Saved data entries:
▽

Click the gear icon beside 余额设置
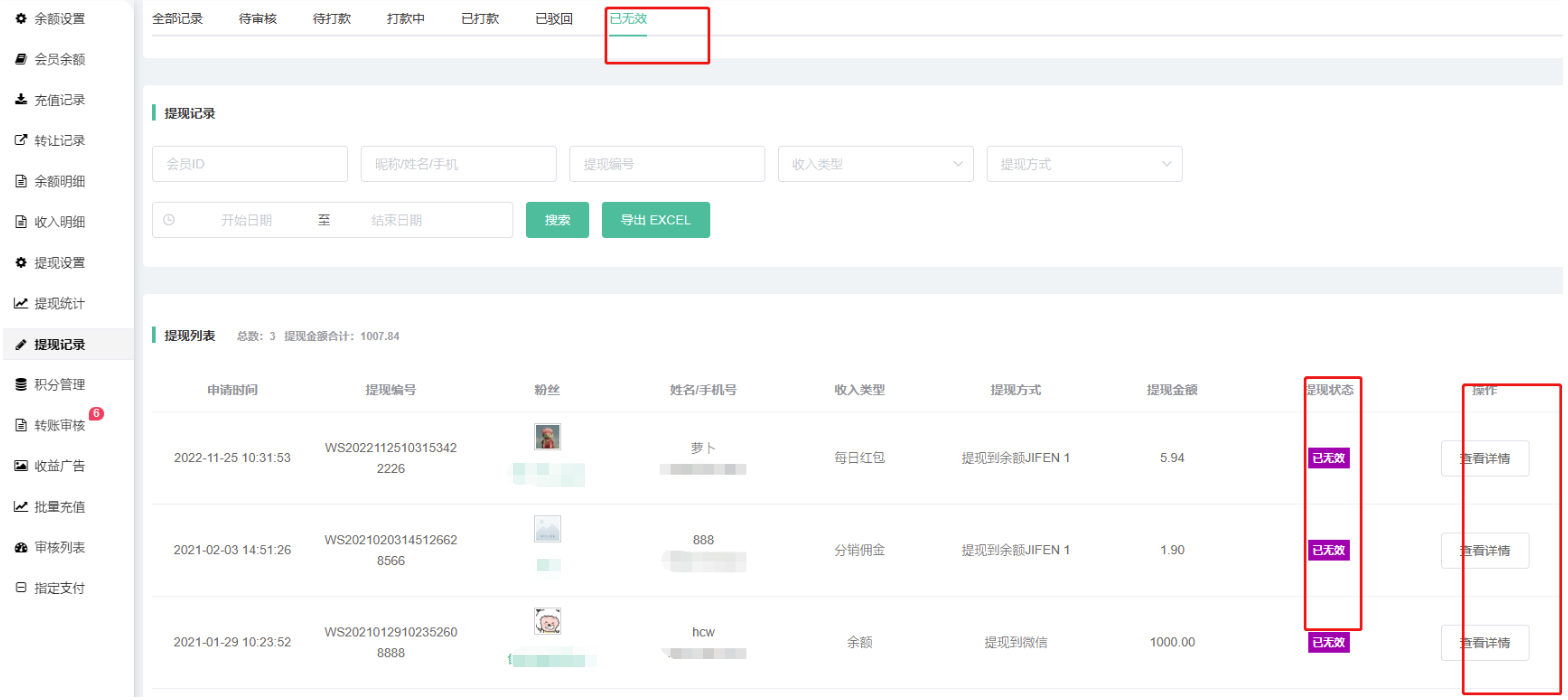Image resolution: width=1568 pixels, height=700 pixels. coord(21,18)
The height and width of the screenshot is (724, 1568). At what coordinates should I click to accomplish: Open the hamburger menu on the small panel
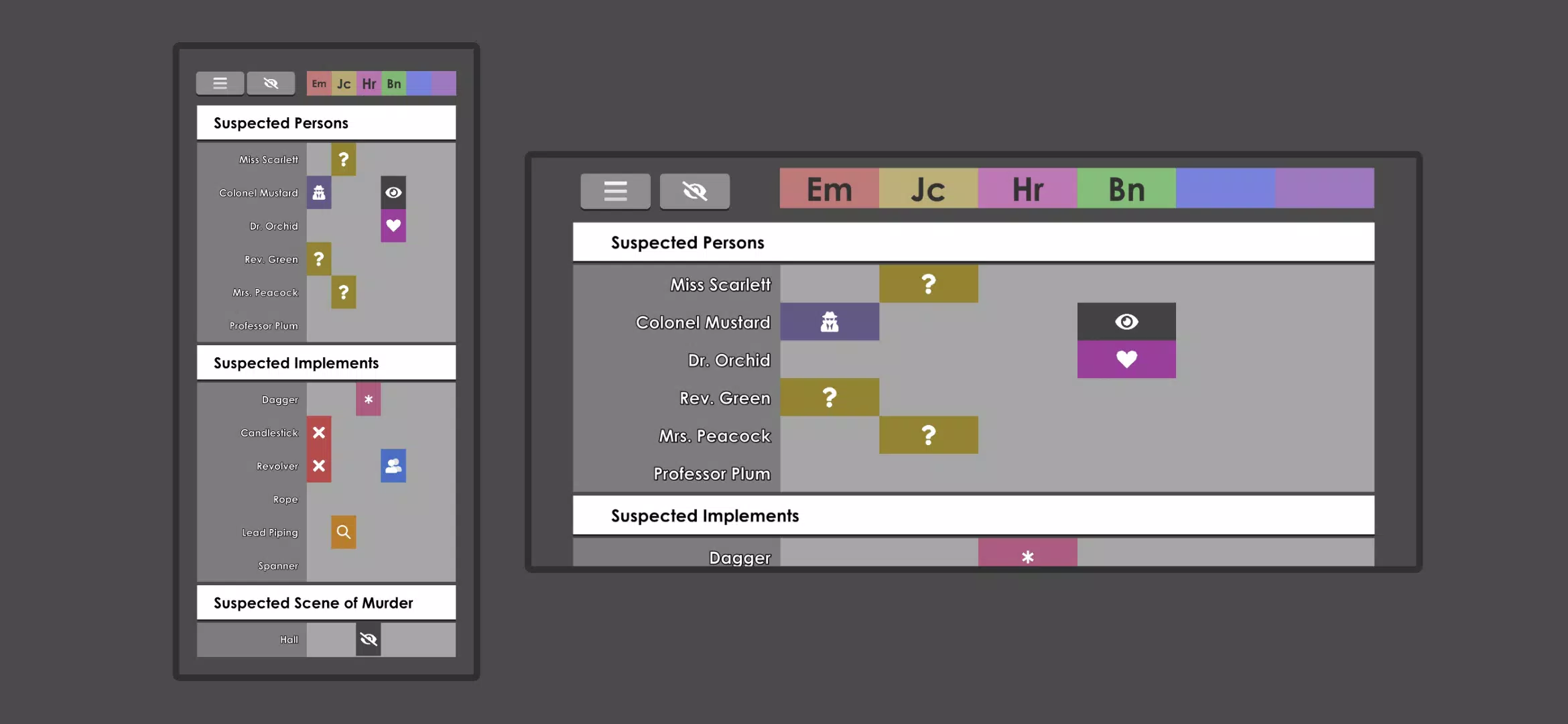click(219, 82)
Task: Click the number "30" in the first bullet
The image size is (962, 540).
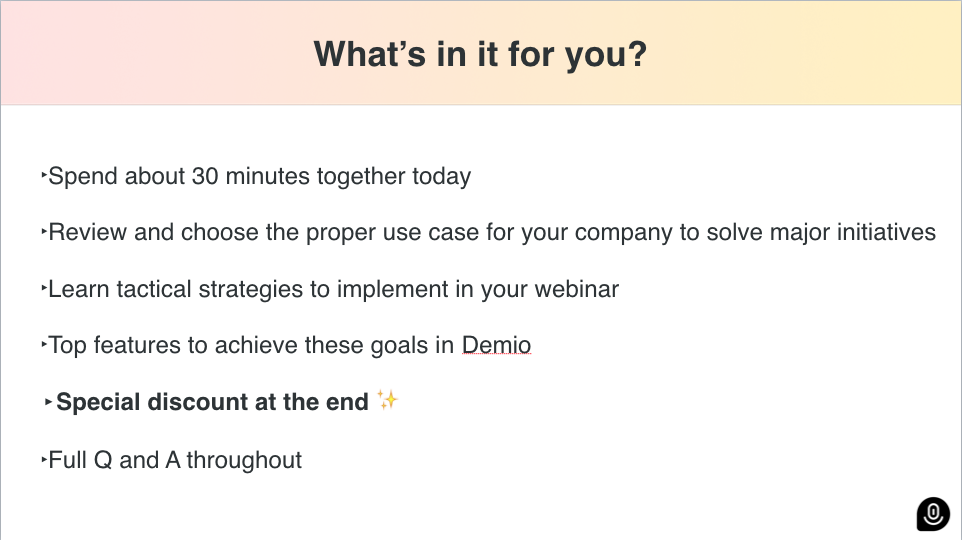Action: pyautogui.click(x=205, y=176)
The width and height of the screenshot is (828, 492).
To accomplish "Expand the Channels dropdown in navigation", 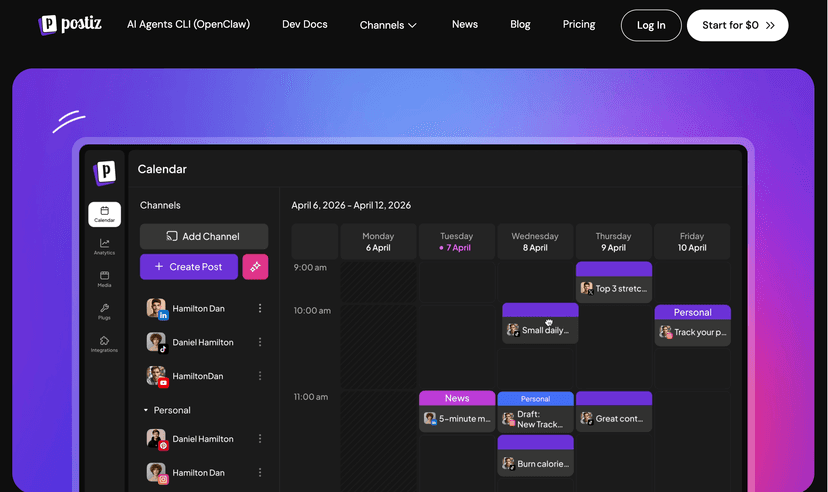I will [x=388, y=25].
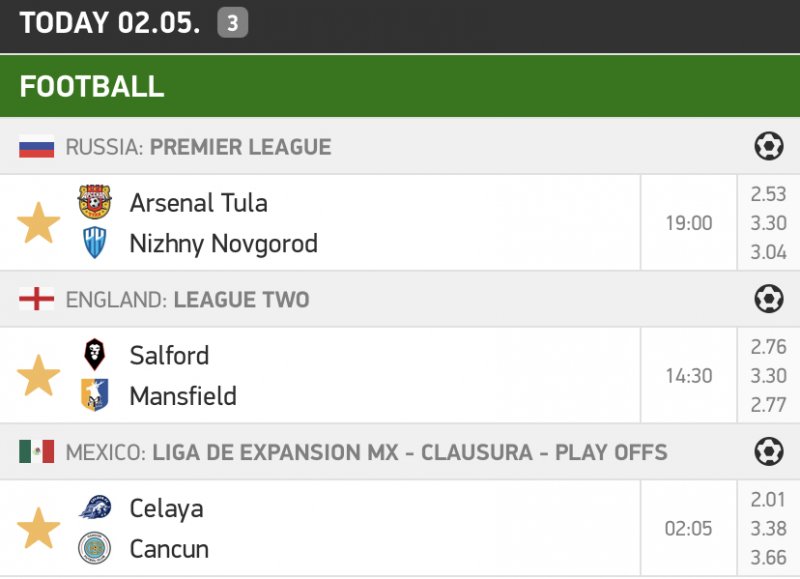Viewport: 800px width, 579px height.
Task: Click the Mansfield team crest
Action: click(x=95, y=396)
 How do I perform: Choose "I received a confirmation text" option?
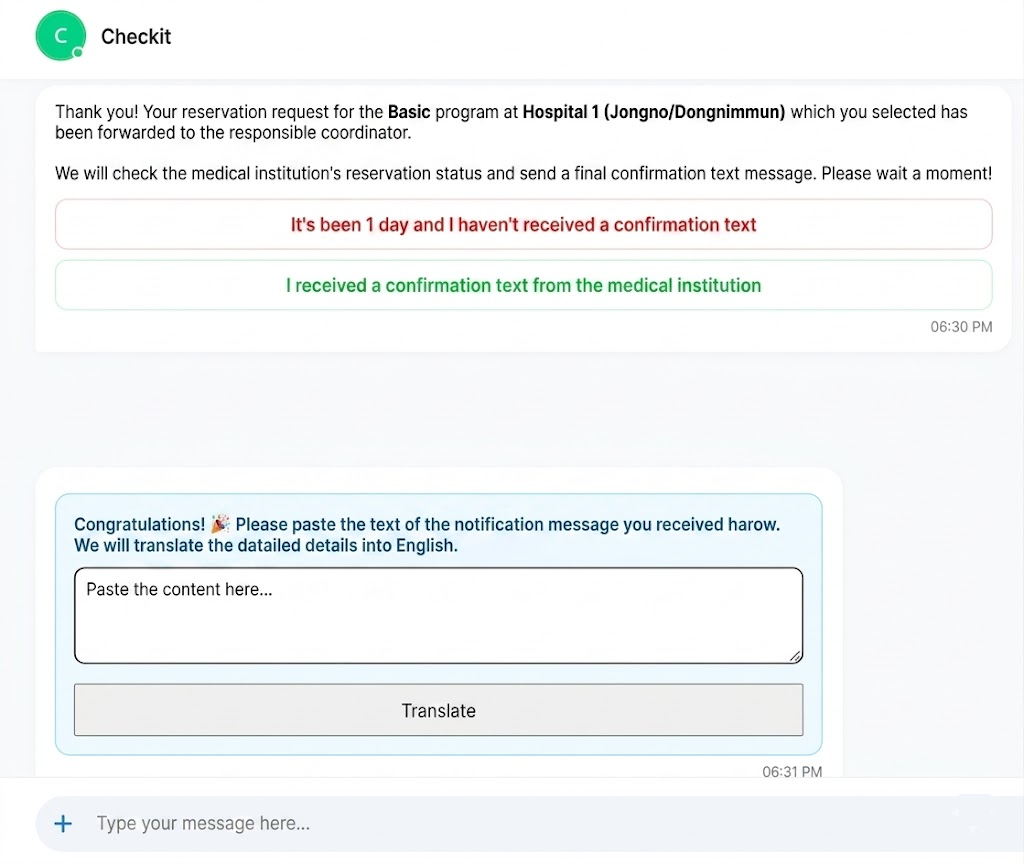tap(523, 285)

△

- _Your instructions_: Word for word, retype the lines from the one with "How do I perform: Choose" through the final line of the data, both included. No pictures belong in the copy.

- _Solved problem_:
 How do I perform: Choose "I received a confirmation text" option?
tap(523, 285)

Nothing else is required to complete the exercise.